__Given exercise 1__
List every value of n for which the binomial theorem passage writes out the expansion of (x + y)ⁿ as one of the theorem's first few cases.
====== Selected passage ======
This formula is also referred to as the binomial formula or the binomial identity. Using summation notation, it can be written more concisely as $${\displaystyle (x+y{)}^n={\displaystyle \sum _{k=0}^n}(\genfrac{}{}{0ex}{}{n}{k})x^{n-k}{y}^k={\displaystyle \sum _{k=0}^n}(\genfrac{}{}{0ex}{}{n}{k})x^k{y}^{n-k}.}$$

The final expression follows from the previous one by the symmetry of x and y in the first expression, and by comparison it follows that the sequence of binomial coefficients in the formula is symmetric, $(\genfrac{}{}{0ex}{}{n}{k})=(\genfrac{}{}{0ex}{}{n}{n-k}).$^{[Note 1]}

A simple variant of the binomial formula is obtained by substituting 1 for y, so that it involves only a single variable. In this form, the formula reads $${\displaystyle \begin{array}{cc}(x+1{)}^n& ={\displaystyle (\genfrac{}{}{0ex}{}{n}{0})}{x}^0+{\displaystyle (\genfrac{}{}{0ex}{}{n}{1})}{x}^1+{\displaystyle (\genfrac{}{}{0ex}{}{n}{2})}{x}^2+\cdots +{\displaystyle (\genfrac{}{}{0ex}{}{n}{n})}{x}^n\\ & ={\displaystyle \sum _{k=0}^n}{\displaystyle (\genfrac{}{}{0ex}{}{n}{k})}{x}^k.\phantom{)}\end{array}}$$

The first few cases of the binomial theorem are: $${\displaystyle \begin{array}{cc}(x+y{)}^0& =1,\\ (x+y{)}^1& =x+y,\\ (x+y{)}^2& =x^2+2xy+y^2,\\ (x+y{)}^3& =x^3+3x^{2}y+3x{y}^2+y^3,\\ (x+y{)}^4& =x^4+4x^{3}y+6x^2{y}^2+4x{y}^3+y^4,\end{array}}$$ In general, for the expansion of (x + y)ⁿ on the right side in the nth row (numbered so that the top row is the 0th row):

• the exponents of x in the terms are n, n − 1, ..., 2, 1, 0 (the last term implicitly contains x⁰ = 1);
• the exponents of y in the terms are 0, 1, 2, ..., n − 1, n (the first term implicitly contains y⁰ = 1);
• the coefficients form the nth row of Pascal's triangle;
• before combining like terms, there are 2ⁿ terms xⁱy^j in the expansion (not shown);
• after combining like terms, there are n + 1 terms, and their coefficients sum to 2ⁿ.

An example illustrating the last two points: $${\displaystyle \begin{array}{ccc}(x+y{)}^3& =xxx+xxy+xyx+xyy+yxx+yxy+yyx+yyy& (2^3\text{ terms})\\ & =x^3+3x^{2}y+3x{y}^2+y^3& (3+1\text{ terms})\end{array}}$$ with ${\displaystyle 1+3+3+1=2^3}$.

A simple example with a specific positive value of y: $${\displaystyle \begin{array}{cc}(x+2{)}^3& =x^3+3x^2(2)+3x(2{)}^2+2^3\\ & =x^3+6x^2+12x+8.\end{array}}$$

A simple example with a specific negative value of y: $${\displaystyle \begin{array}{cc}(x-2{)}^3& =x^3-3x^2(2)+3x(2{)}^2-2^3\\ & =x^3-6x^2+12x-8.\end{array}}$$

For positive values of a and b, the binomial theorem with n = 2 is the geometrically evident fact that a square of side a + b can be cut into a square of side a, a square of side b, and two rectangles with sides a and b. With n = 3, the theorem states that a cube of side a + b can be cut into a cube of side a, a cube of side b, three a × a × b rectangular boxes, and three a × b × b rectangular boxes.
======
__Given exercise 2__
In the entries, rewrite the lines between the one holding "Click the Fertig" and the one holding "pyautogui.click(x=1403, y=581)", inclusive, changing "screenshot" to "capture" and leaving everything else unchanged.
====== Listed records ======
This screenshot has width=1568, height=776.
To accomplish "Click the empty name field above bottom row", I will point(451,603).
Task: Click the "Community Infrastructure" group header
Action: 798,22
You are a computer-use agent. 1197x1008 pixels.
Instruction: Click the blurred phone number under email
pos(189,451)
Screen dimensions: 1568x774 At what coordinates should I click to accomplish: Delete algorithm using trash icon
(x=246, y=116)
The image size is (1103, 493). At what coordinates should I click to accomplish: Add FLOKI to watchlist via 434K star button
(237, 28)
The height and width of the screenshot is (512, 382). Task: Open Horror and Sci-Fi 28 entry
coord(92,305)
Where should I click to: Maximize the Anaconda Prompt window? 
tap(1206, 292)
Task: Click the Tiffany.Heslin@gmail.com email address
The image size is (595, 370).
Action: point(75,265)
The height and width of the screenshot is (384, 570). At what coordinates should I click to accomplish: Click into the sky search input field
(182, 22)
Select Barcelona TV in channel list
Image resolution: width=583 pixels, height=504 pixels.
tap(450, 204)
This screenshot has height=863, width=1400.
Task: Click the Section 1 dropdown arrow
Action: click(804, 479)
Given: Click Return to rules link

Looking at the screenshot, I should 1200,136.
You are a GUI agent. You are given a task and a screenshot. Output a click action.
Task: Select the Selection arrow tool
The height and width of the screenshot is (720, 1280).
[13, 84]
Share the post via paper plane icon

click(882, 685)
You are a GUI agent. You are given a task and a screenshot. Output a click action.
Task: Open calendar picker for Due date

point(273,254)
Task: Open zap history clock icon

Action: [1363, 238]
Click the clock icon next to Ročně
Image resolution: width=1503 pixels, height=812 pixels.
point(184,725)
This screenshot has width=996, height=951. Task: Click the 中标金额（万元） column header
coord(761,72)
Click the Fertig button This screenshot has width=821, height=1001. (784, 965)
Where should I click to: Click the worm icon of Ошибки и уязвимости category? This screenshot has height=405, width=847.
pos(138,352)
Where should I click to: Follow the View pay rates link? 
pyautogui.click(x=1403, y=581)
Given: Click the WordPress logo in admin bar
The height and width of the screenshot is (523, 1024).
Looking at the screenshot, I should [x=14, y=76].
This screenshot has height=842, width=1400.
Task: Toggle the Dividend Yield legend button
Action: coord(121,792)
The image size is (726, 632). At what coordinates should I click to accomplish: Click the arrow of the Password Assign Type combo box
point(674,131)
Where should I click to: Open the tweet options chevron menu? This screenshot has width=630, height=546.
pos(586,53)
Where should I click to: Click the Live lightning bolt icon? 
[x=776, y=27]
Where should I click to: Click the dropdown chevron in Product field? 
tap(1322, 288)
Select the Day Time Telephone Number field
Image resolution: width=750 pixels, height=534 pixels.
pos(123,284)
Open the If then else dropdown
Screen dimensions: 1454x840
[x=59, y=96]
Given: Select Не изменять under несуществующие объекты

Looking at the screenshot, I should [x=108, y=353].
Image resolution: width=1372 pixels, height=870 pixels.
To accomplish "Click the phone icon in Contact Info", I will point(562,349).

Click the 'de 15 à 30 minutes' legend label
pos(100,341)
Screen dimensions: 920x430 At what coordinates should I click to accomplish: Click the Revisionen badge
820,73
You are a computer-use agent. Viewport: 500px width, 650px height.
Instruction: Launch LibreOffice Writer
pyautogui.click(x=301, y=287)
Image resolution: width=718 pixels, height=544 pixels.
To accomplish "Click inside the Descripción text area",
======
__Right answer 1__
0, 1, 2, 3, 4

__Right answer 2__
Click the Fertig button This capture has width=821, height=1001. (784, 965)
Where should I click to: Click the worm icon of Ошибки и уязвимости category? This capture has height=405, width=847.
pos(138,352)
Where should I click to: Follow the View pay rates link? 
pyautogui.click(x=1403, y=581)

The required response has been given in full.